→ **Source passage**
::::::::::

An interview with the daughter of Bugsy Siegel, Millicent about life with Bugsy and her opinion on Las Vegas

Millicent Siegel poses with artifacts at The Mob Attraction

When Siegel first arrived to town in the 1940s, Las Vegas was nothing. But, Siegel saw something: opportunity.

“He envisioned Las Vegas to be a Palm Springs type in the desert,” says Millicent. “He wanted shops along [Las Vegas Blvd.]. He said there would be a sidewalk going all the way down into town.”

Thanks to his vision, within a few years, there was.

Growing up Hollywood

Before Siegel brought Palm Springs to Vegas, he and his family lived in Beverly Hills. Millicent’s childhood in the Hollywood town was nothing short of charmed. She was a brownie and took riding lessons with Elizabeth Taylor. Jean Harlow was her godmother.

As a young girl, Harlow would come to the house, put on an apron, and give her a bath. She even met her childhood crush, Cary Grant, face-to-face. At her house.

“When I came home from school, [Grant] was sitting in the room, waiting for my dad to get off the phone or something,” she recalls, smiling. “I thought I would die when I saw him sitting there.”

Then, came Las Vegas.

An interview with the daughter of Bugsy Siegel, Millicent about life with Bugsy and her opinion on Las Vegas

Ben Siegel’s Las Vegas

Las Vegas turned from what Millicent describes as a “hicktown” into something far more glamorous. Hotels lined the main Las Vegas drag, complete with swimming pools in the front, inviting people arriving by car to take a cool dip and break from the arid desert weather.

“There were no high rises,” says Millicent. “The hotels then were more personal, smaller, more comfortable. They didn’t have all of the pool parties … You’d go out for dinner at night and see a show. During the day, you’d spend time at the pool. Or, if you came when it was cool enough, you’d go riding or play golf.”

::::::::::

→ **Complete the following**
• a. Answer these questions from the Millicent Siegel interview, one line each:
(i) Who was Millicent's godmother?
(ii) What kind of place did Siegel picture Las Vegas becoming?
(iii) Where did the hotels along the main Las Vegas drag have their swimming pools?
• b. In the Millicent Siegel interview, Millicent describes how visitors spent their time in Las Vegas back then. List every activity she names.
• c. Write the next few paragraphs of the Millicent Siegel interview, starting after its final sentence.

::::::::::

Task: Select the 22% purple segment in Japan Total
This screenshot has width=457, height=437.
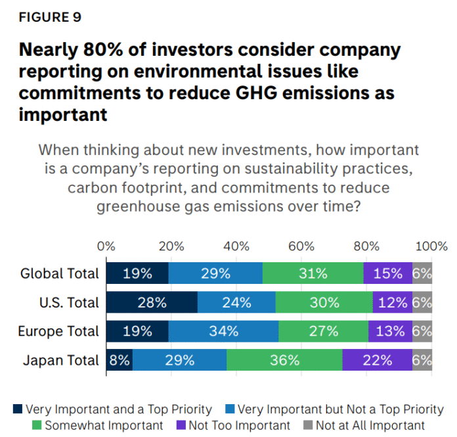Action: [377, 360]
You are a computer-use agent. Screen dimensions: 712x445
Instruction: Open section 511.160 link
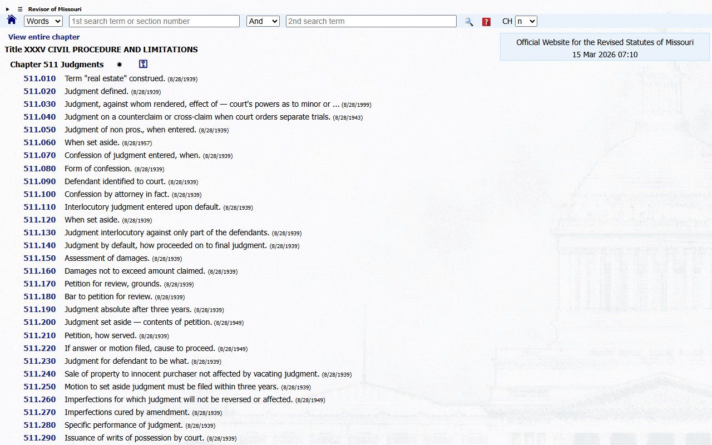39,271
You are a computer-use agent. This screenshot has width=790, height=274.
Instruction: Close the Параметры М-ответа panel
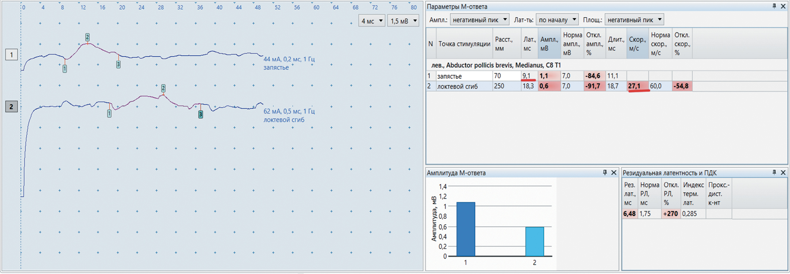[x=783, y=6]
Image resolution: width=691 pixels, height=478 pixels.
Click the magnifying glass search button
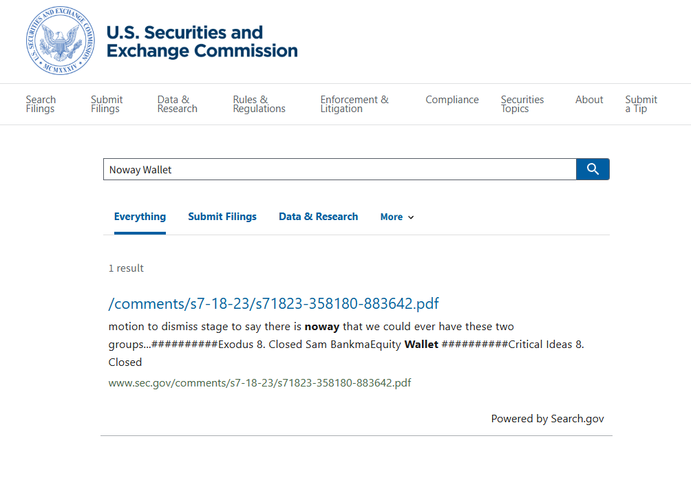[x=593, y=169]
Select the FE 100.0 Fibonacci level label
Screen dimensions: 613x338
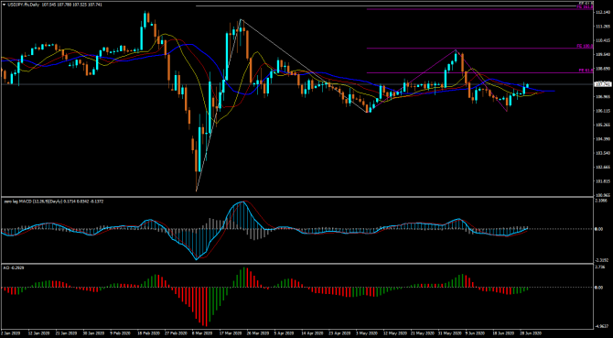pos(586,46)
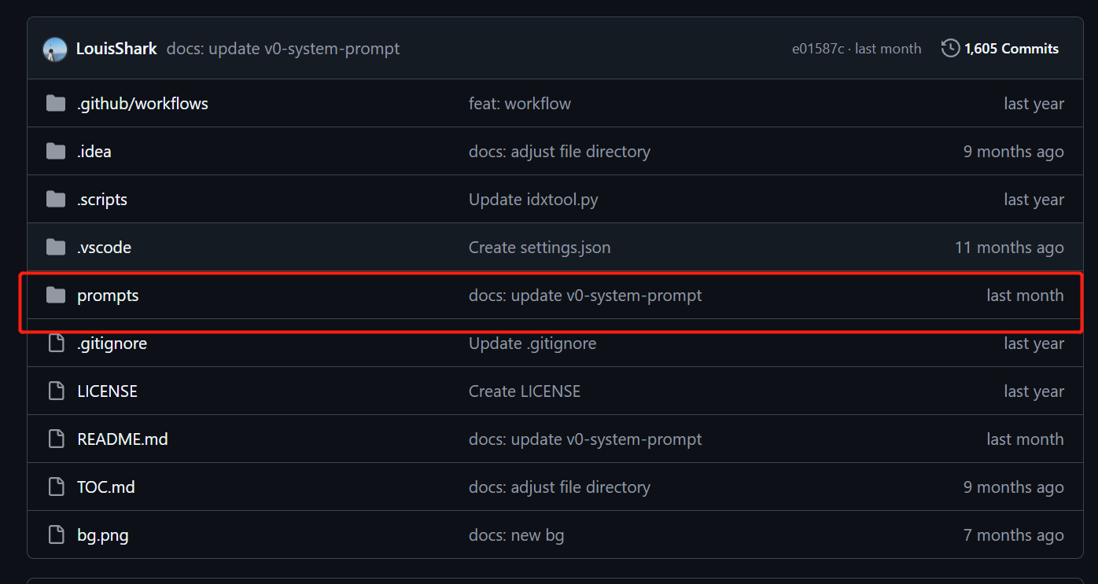Open the prompts folder
Image resolution: width=1098 pixels, height=584 pixels.
tap(108, 296)
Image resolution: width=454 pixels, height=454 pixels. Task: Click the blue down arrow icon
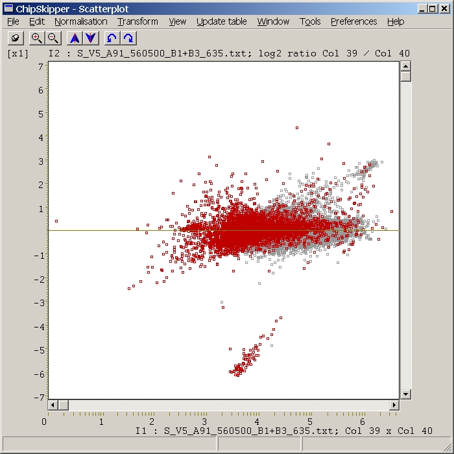click(91, 38)
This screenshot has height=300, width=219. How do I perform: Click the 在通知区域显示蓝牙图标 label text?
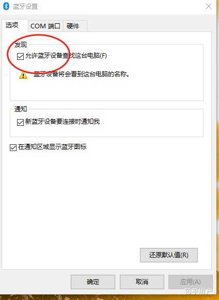[52, 147]
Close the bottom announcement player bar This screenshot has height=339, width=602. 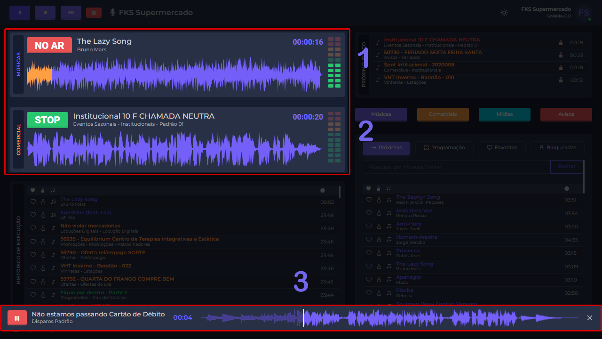[x=590, y=318]
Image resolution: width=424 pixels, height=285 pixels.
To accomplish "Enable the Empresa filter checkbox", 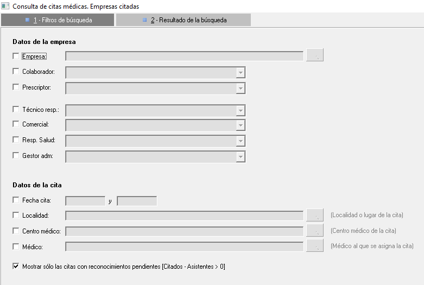I will click(x=15, y=55).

::::::::::

→ **Task-by-task answers**
• a.
(i) Jean Harlow
(ii) A Palm Springs type in the desert
(iii) In the front

• b.
- Going out for dinner at night
- Seeing a show
- Spending time at the pool during the day
- Going riding
- Playing golf

• c.
The vision Siegel had for Las Vegas, all those years ago, has morphed into a different beast entirely today. Now, mega resorts crowd The Strip. The historic properties are blown up to make way for the latest slick building, the hot restaurants, the trendy shops. The pools at the hotels now cater to the 20- something scantily clad partiers willing to throw down hundreds of dollars for the opportunity to sit in a cabana and sip on cocktails from bottles of liquor that have been marked up hundreds of percent.

“My dad would hate what Las Vegas it today,” she says. “What corporations did to Las Vegas was never his vision of this town.”

The town and times Millicent lived in Las Vegas were very different. And, unlike most other’s experiences even during the 40s. That’s what happens when your father owns the hottest hotel in Las Vegas, The Flamingo.

Siegel opened the hotel December 26, 1946 moving his family in during construction. As a teenager, living in a hotel was never dull.

An interview with the daughter of Bugsy Siegel, Millicent about life with Bugsy and her opinion on Las Vegas

Life at The Flamingo

“I was a spoiled brat,” says Millicent. “I mean, here is our hotel. We own a hotel.” Her life at The Flamingo was not without its own, special stories.

“One time, I decided to write post cards,” she begins. “All of the rooms were decorated with all sorts of personal things you would have in your house. On the desk was a crystal ink well. I took out to the pool and was writing these cards. My dad came out and saw me doing this and he had a fit.”

There was one night when Millicent was taken into the counting room of the casino with Chick, the brother of Virginia Hill (Siegel’s girlfriend). “I had a crush on him and I didn’t know what his job was at the hotel. He was in the accounting room at night, so I asked if he could take me in.”

Entering the counting room was like nothing she had ever seen before – stacks and stacks of money. Unlike stories which have been told which depict counters sorting money into piles, one for the hotel, one for them, she never witnessed anything like that. But, she did witness her father’s wrath.

“I stayed until they finished counting, until three or four in the morning,” she says. “Then, we went to breakfast and came back. That’s when my father walked in. He had a shit fit. I don’t think he was bothered that I was in the room, but he was bothered that someone took me in there. Who was I going to tell?”

Perhaps the best story from her time living at the hotel was when her father decided to put a moat in front of the property and import the hotel’s namesake – some flamingos. According to Millicent, there were between six and eight of these birds and, as the days went by, they were “dropping like fleas.”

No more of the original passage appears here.